Liguei para o meu marido, Pedro, pela décima vez.
A chamada não foi atendida.
Ao meu lado, minha irmã mais nova, Sofia, dormia profundamente, ressonando baixinho. Ela tinha vindo à cidade para um exame importante e eu reservei o melhor hotel para ela, para garantir que descansasse bem.
Mas agora, a tempestade estava a chegar e o nosso hotel ficava numa área baixa, propensa a inundações.
Precisávamos de sair.
Finalmente, na décima primeira tentativa, Pedro atendeu. Sua voz estava cheia de irritação.
"O que foi, Ana? Estou ocupado!"
"Pedro, tens de vir buscar-nos. Há um alerta vermelho de tempestade, este lugar vai inundar. A Sofia está a dormir, não a consigo acordar."
"O quê? Uma tempestade?" ele bufou, "É só um pouco de chuva. Não sejas tão dramática."
Antes que eu pudesse responder, ouvi outra voz ao fundo, uma voz que eu conhecia muito bem. Era a Clara, a filha da nossa vizinha.
"Pedro, o meu cachorrinho, o Floco, está com febre! Ele não para de tremer. Podes levar-me ao veterinário? Estou com tanto medo."

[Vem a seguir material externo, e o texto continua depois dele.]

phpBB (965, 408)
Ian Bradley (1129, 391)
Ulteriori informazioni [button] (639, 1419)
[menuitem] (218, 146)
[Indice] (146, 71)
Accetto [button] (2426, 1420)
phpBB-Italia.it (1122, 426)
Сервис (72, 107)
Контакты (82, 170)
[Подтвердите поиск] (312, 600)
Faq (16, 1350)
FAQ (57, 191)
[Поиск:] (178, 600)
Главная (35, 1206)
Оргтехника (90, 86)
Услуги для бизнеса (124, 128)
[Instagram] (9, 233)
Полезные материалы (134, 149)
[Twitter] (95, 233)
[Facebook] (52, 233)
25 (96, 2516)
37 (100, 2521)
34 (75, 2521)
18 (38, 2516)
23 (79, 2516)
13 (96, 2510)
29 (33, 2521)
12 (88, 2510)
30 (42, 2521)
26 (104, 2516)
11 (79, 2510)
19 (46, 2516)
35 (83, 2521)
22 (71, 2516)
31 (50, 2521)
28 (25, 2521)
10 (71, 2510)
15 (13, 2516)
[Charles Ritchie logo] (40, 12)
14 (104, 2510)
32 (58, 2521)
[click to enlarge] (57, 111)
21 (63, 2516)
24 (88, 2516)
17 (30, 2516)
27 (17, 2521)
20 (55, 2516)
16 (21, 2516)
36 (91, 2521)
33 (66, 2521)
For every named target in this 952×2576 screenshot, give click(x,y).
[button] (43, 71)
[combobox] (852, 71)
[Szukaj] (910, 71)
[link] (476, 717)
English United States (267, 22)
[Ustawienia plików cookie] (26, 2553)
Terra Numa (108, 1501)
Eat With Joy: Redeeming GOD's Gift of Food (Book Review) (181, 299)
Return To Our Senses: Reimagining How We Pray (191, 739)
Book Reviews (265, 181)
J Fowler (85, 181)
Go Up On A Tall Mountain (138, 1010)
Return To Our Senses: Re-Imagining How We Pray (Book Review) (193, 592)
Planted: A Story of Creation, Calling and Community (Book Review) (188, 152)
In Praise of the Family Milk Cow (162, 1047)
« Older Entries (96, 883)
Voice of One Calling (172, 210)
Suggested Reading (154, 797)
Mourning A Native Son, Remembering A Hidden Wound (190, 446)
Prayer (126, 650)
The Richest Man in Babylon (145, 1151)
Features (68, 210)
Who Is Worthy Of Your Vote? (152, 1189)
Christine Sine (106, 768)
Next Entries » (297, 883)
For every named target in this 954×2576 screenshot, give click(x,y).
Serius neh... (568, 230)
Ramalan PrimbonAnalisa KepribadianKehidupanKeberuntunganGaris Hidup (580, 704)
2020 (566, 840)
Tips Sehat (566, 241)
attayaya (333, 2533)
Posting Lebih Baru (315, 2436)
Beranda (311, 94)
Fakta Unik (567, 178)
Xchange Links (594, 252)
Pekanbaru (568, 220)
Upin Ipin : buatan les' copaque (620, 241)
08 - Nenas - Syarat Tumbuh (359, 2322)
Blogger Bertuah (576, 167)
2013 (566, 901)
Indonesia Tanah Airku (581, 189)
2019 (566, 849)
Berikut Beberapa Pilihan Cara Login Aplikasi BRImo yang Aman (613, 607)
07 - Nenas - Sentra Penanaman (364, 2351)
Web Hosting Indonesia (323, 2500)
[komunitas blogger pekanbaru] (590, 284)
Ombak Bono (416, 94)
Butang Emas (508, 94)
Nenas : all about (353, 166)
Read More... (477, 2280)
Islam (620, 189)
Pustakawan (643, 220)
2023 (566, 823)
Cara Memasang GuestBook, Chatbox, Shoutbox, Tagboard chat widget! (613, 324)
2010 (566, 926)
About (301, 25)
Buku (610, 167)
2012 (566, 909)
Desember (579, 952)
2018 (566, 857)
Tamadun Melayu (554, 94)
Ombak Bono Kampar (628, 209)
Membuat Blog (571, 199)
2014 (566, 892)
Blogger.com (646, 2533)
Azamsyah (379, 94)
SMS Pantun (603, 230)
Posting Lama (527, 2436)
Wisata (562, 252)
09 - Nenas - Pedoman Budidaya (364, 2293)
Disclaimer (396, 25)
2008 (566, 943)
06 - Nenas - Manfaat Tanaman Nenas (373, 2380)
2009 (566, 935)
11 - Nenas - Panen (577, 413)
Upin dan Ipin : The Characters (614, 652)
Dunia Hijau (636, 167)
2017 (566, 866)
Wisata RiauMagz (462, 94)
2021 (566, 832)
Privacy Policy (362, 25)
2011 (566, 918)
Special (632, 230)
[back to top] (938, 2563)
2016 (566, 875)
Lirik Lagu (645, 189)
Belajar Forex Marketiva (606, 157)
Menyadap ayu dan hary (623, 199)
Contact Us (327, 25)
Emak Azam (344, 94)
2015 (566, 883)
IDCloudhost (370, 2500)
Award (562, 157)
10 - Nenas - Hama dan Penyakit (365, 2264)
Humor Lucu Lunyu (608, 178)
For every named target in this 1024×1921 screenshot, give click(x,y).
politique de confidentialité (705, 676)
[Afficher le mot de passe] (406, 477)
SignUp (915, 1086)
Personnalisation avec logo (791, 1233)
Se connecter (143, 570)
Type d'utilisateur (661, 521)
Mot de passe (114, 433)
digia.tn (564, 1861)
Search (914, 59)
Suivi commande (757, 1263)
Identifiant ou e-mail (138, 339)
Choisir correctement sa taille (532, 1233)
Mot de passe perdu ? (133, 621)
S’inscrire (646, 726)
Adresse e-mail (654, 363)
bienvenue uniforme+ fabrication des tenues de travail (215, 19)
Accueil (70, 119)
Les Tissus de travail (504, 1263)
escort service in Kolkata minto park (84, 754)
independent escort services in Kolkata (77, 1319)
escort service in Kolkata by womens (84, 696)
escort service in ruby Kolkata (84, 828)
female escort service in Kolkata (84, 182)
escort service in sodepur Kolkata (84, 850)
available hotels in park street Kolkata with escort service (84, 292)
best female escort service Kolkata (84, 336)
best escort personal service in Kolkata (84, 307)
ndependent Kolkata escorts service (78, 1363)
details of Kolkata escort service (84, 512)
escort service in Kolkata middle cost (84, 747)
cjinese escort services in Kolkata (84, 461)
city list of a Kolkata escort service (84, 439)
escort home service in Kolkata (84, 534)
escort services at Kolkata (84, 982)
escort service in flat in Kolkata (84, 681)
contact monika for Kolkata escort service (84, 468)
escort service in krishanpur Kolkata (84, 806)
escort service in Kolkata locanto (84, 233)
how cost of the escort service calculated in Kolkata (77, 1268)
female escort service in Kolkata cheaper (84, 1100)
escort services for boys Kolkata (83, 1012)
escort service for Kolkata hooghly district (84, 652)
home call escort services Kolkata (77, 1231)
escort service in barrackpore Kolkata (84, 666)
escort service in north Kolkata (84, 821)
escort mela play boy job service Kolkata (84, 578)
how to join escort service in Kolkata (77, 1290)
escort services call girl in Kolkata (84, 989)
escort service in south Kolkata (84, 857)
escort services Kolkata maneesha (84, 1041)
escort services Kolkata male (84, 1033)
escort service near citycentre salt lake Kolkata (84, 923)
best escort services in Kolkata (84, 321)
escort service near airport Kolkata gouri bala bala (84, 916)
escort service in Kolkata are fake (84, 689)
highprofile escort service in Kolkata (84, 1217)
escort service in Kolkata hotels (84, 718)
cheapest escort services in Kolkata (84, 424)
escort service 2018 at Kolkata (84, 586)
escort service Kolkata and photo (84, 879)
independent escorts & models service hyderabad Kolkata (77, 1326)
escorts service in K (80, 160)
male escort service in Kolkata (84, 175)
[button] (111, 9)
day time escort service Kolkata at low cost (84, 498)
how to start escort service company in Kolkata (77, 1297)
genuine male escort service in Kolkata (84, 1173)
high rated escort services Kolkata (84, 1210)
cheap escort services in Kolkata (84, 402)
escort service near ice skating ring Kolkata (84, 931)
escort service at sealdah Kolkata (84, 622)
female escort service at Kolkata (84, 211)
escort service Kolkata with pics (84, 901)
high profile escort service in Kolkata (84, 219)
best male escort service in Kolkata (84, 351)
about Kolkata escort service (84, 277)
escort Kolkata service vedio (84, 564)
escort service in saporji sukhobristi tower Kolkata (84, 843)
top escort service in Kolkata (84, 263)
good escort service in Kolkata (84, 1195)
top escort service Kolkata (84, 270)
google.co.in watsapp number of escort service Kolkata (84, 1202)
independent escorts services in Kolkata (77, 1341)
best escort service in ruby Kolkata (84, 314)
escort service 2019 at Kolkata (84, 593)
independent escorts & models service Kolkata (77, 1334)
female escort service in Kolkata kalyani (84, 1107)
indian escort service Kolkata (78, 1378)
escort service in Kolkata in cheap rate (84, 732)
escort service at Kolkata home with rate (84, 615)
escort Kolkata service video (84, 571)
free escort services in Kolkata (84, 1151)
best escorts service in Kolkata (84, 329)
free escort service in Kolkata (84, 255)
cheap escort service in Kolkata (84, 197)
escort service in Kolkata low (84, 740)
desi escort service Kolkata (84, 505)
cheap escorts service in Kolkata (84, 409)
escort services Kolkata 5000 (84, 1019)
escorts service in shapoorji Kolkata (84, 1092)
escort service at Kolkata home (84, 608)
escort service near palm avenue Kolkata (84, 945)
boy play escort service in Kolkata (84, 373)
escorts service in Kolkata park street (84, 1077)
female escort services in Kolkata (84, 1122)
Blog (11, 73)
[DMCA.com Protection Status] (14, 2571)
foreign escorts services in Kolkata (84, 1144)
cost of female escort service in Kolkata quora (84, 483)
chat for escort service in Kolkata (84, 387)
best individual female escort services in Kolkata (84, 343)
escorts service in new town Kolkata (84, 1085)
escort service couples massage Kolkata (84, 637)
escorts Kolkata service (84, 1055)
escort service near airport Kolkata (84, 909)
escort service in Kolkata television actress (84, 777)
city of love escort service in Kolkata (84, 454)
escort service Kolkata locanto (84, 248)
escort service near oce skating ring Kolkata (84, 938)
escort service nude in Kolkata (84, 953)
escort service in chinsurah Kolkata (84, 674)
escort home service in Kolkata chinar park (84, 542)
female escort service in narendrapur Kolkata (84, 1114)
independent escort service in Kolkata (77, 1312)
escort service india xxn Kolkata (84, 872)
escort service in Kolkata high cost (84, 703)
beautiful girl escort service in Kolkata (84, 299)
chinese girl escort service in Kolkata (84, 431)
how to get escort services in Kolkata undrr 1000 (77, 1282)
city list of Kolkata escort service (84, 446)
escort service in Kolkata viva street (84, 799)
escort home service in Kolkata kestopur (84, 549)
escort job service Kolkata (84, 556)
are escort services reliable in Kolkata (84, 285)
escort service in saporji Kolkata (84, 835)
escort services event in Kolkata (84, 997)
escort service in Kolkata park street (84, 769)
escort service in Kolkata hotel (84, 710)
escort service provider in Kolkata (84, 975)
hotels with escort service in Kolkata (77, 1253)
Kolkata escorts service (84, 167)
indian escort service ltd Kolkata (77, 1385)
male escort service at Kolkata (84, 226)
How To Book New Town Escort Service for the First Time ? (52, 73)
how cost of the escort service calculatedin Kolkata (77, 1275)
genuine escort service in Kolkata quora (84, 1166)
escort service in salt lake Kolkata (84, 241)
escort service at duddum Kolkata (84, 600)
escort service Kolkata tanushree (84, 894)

A voz dela era fraca e lamentosa.
Pedro respondeu imediatamente, o seu tom mudando de irritado para suave e preocupado.
"Claro, Clara. Não te preocupes, eu levo-te já. O Floco vai ficar bem."
O meu coração gelou.
"Pedro," eu disse, a minha voz a tremer ligeiramente, "a tua irmã está aqui. A tempestade é séria. Precisas de nos vir buscar primeiro."
"Ana, para de ser tão egoísta!" ele gritou ao telefone. "A Clara está sozinha e o cão dela está doente! É uma emergência! A Sofia é crescida, e tu também. Podem chamar um táxi. Eu tenho de ir agora."
Ele desligou.
Na minha cara.
Olhei para o telefone em silêncio. Chamar um táxi? Com o alerta vermelho, nenhuma aplicação de transporte estava a aceitar corridas. Todas as estradas em breve estariam bloqueadas.
Ele sabia disso. Ele simplesmente não se importava.
Um cão era mais importante que a sua própria irmã.
As lágrimas brotaram nos meus olhos, mas eu forcei-as a recuar. Não era hora para chorar.
Tentei ligar novamente, mas a chamada foi direta para o correio de voz. Ele tinha desligado o telemóvel ou bloqueado o meu número.
Respirei fundo, o pânico a apertar o meu peito. Olhei para a Sofia, a dormir pacificamente, alheia ao perigo iminente.
Eu tinha de nos tirar daqui.
Sozinha.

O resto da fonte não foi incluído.